*** Material for this exercise ***

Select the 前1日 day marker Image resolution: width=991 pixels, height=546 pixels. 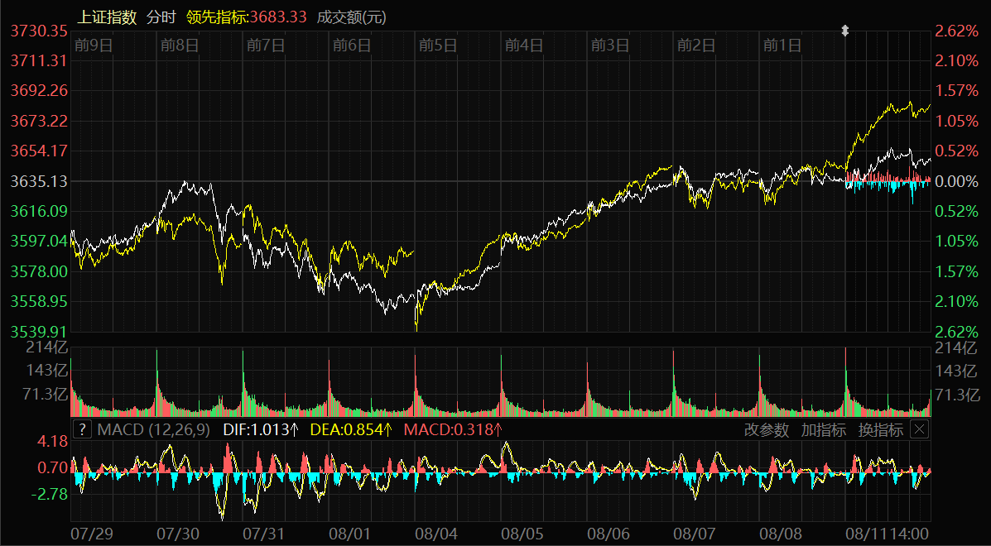(782, 46)
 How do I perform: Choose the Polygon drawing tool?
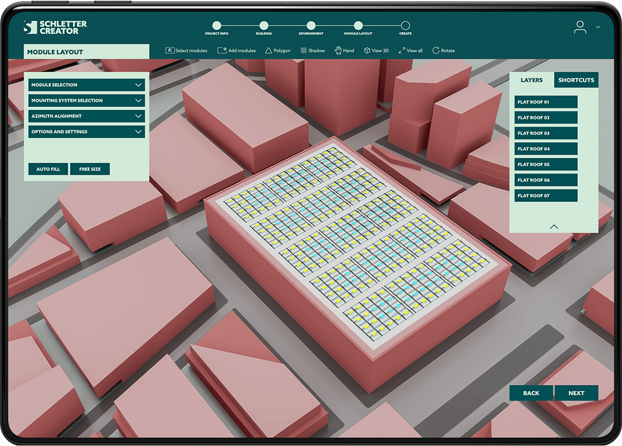coord(268,51)
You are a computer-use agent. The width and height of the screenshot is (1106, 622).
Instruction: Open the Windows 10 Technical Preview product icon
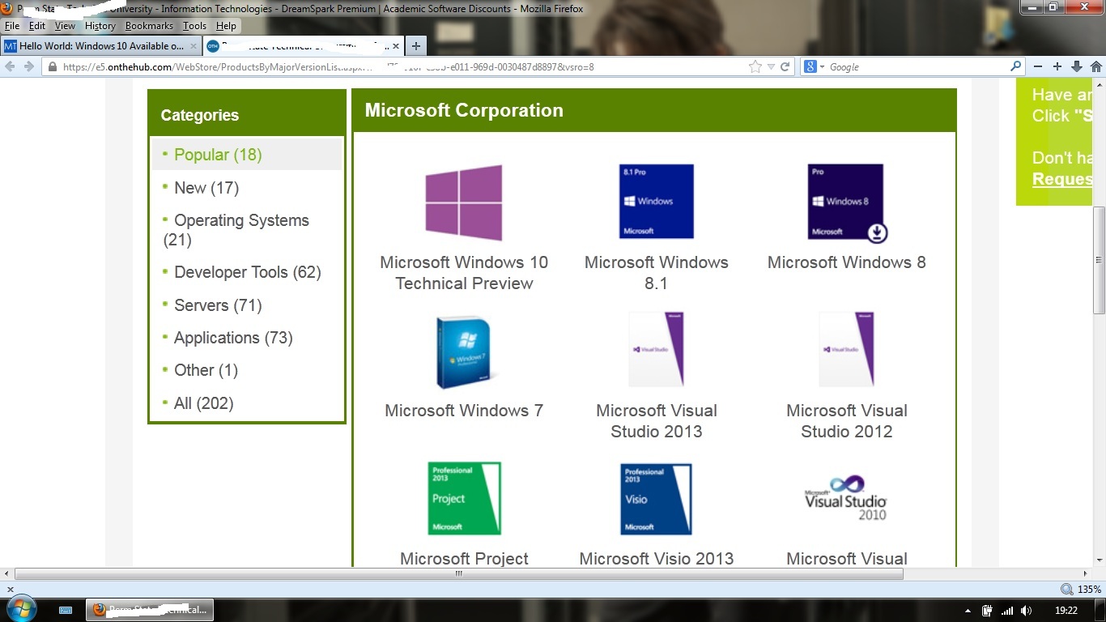(464, 202)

*** End of Material for this exercise ***

- **Required action**: Retype, please, exactly the lines that begin with the one containing "You are a computer-use" and end at the last line of the entries above, both included, leaving out pictures.

- **Answer below**:
You are a computer-use agent. The width and height of the screenshot is (1106, 622).
Instruction: Open the Windows 10 Technical Preview product icon
(464, 202)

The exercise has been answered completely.